The U.S. Supreme Court dashed the last hopes of W.L. Gore & Assoc. its long-running patent war with C.R. Bard (NYSE:BCR) over vascular graft technology.
Last October Gore asked the Supremes to consider its appeal of a $186 million patent loss to Bard.
Today the high court denied that bid, whereupon Bard promptly filed a motion to compel payment in the U.S. District Court for Arizona, according to a regulatory filing.
Gore alleged that 1 of its engineers, Peter Cooper, invented a key claim in the patent in the early 1970s, according to a petition for a writ of certiorari filed with the high court.
The U.S. Court of Appeals for the Federal Circuit upheld Judge Mary Murguia of the U.S. District Court for Arizona in February 2012 (sending BCR shares up 2%) and affirmed that judgment in June 2012. Murguia ruled that the patent was invented by Dr. David Goldfarb, who later assigned it to Bard. Gore wanted the Supremes to rule that the patent was the joint invention of Cooper and Goldfarb, according to court documents.
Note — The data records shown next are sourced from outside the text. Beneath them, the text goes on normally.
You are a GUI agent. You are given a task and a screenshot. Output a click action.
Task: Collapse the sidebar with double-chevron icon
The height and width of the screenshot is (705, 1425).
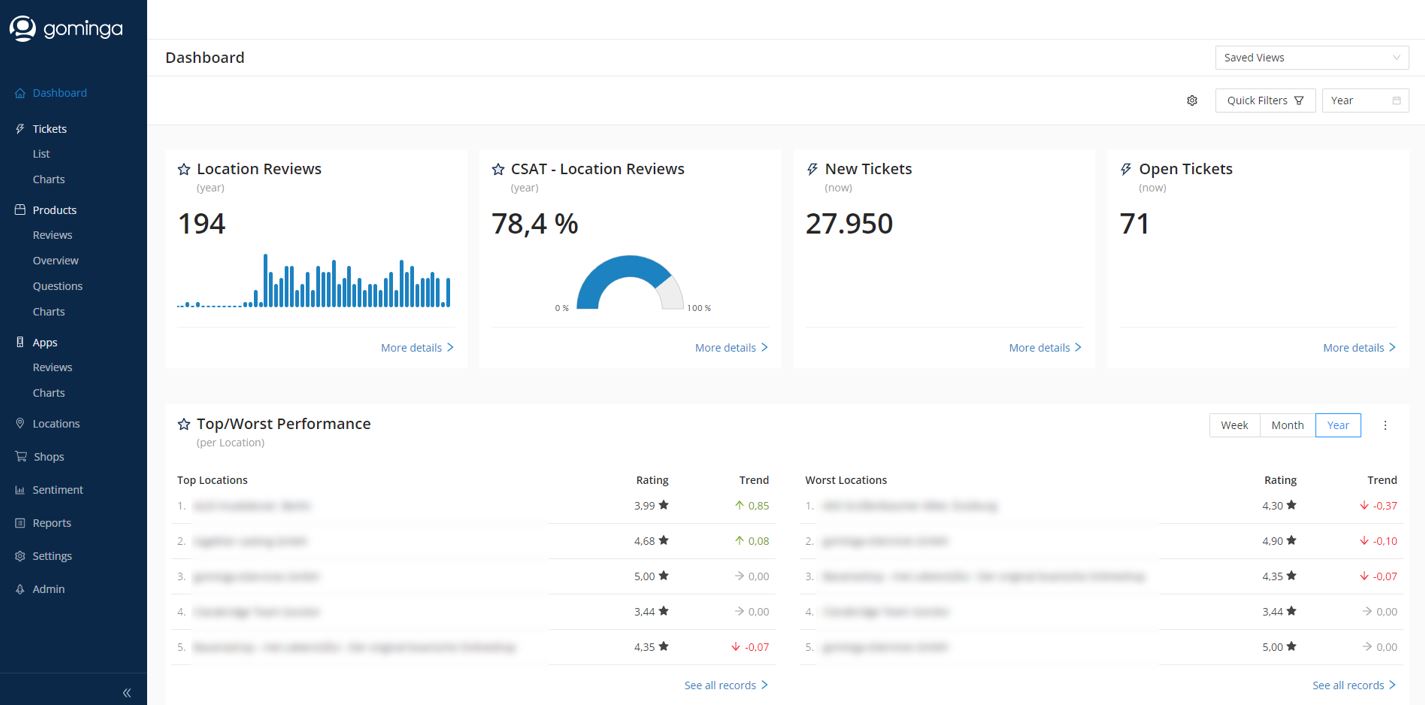[x=127, y=693]
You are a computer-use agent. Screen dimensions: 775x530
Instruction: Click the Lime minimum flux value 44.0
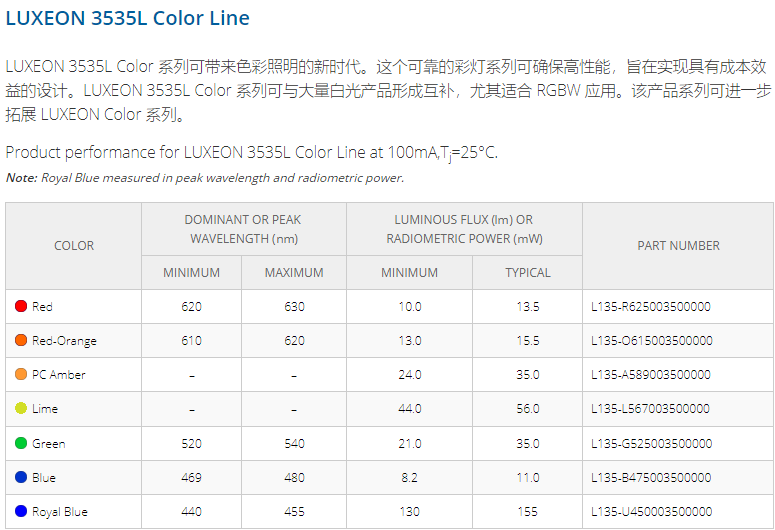pyautogui.click(x=410, y=409)
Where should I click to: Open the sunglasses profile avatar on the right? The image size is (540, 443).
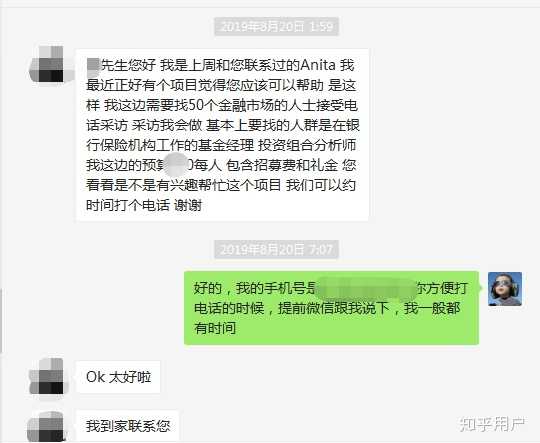pyautogui.click(x=505, y=289)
The appeals court’s decision in June overturned a portion of its prior ruling that Gore pay C.R. Bard $371 million for infringing a vascular graft patent, ordering the lower court to reconsider its decision that the infringement was willful. Murguia’s decision had boosted Bard’s initial $185.6 million award to $371.2 million, prompting Gore to appeal (her reconsideration of the willfulness issue is still under way). Gore then appealed to the Supreme Court in October 2012.